And then, as if things aren’t bad enough, Lewis is visited by three ghosts! And no, my friends, A Christmas Carol this is not (although if you hang with the play long enough you will notice some similarities). Rather, they include his great-grandfather Simon (a former slave), his younger brother Rex, and his grandfather Jesse (all played by Seth Rue).
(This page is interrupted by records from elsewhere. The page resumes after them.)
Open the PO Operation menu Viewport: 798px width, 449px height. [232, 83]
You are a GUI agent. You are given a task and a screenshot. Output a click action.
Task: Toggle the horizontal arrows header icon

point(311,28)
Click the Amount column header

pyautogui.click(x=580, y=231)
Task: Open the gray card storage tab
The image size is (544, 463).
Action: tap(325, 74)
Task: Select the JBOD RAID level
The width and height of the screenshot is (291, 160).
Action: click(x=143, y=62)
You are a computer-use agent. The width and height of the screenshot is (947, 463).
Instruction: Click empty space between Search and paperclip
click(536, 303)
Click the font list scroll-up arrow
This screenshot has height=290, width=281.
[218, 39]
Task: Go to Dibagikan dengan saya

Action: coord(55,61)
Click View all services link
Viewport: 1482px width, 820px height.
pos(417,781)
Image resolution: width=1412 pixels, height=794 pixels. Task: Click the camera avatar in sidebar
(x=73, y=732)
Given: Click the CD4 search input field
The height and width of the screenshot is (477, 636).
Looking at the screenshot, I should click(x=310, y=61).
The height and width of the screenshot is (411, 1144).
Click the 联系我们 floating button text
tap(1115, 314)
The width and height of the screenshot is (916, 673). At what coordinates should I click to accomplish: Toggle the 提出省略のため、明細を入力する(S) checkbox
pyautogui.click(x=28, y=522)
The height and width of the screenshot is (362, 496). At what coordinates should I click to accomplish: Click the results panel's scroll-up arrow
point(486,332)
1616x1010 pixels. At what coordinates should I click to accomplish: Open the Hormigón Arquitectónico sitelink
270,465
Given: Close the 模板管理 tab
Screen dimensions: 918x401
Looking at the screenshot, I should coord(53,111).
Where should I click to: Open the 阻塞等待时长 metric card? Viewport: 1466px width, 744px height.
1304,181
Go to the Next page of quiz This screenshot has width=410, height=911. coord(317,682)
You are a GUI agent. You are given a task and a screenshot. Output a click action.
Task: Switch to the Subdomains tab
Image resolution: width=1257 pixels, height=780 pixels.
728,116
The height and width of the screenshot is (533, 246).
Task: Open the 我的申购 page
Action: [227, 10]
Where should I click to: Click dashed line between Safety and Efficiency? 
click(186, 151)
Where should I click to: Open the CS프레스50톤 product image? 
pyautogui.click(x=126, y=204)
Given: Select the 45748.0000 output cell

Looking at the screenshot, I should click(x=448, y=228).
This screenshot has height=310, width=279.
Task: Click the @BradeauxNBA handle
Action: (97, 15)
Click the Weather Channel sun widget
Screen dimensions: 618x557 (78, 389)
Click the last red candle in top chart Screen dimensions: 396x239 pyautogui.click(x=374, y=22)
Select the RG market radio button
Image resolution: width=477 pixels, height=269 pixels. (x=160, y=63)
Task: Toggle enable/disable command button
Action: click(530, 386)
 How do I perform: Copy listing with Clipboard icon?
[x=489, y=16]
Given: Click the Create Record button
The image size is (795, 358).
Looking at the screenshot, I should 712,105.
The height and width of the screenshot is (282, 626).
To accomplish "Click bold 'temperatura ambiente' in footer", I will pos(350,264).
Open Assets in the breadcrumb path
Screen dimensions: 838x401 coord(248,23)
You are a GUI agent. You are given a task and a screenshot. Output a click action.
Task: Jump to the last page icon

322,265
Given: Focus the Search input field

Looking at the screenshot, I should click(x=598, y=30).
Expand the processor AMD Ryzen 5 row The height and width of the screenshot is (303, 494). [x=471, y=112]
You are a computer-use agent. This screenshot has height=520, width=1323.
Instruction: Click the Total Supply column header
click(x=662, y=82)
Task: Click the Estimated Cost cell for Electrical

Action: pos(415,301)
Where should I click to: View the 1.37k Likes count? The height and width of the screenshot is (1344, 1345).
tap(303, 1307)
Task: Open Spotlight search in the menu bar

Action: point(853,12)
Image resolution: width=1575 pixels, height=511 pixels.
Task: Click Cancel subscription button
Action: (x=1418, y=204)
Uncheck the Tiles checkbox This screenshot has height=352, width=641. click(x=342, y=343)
By all standards we hold dear, Lewis has managed to beat the system. He’s the first person in his family to go to college–ever. He lives the good life as a math professor in New York City. He wears silver satin PJs. And for 25 years he’s managed to avoid going camping with his wife. “I can fade into the city,” he remarks to one of the ghosts. “But I can’t just fade into the country.” Since he won’t camp, his chosen life has enabled him to almost forget about his race.

But not quite.

That’s why there are the ghosts.

Lewis (Victor Mack) wrestles with ghosts (Seth Rue) in Tanya Barfield’s play Blue Door. Photo by David Kinder.


As with a play about genocide that I reviewed recently, there is no polite way to have an honest play about racism, and this one is honest. It will grab you and slam your head against that wall you’ve built around yourself. The dialog is relentless, the acting and directing (thank you Bobby Bermea) superb. And the simple set speaks volumes–a bed with a White Only sign stuffed under it, mathematical figures on the floor and riser, leg irons hanging beneath the riser. It is a brilliant production, and a powerful one.

Profile Theatre’s mission is to produce a season of plays devoted to a single playwright. This season is devoted to Portland native Tanya Barfield. Among other honors, Blue Door was nominated for a Pulitzer Prize.

The play runs through April 24. And if you’re wondering about that Blue Door, you will just have to attend a performance to find out.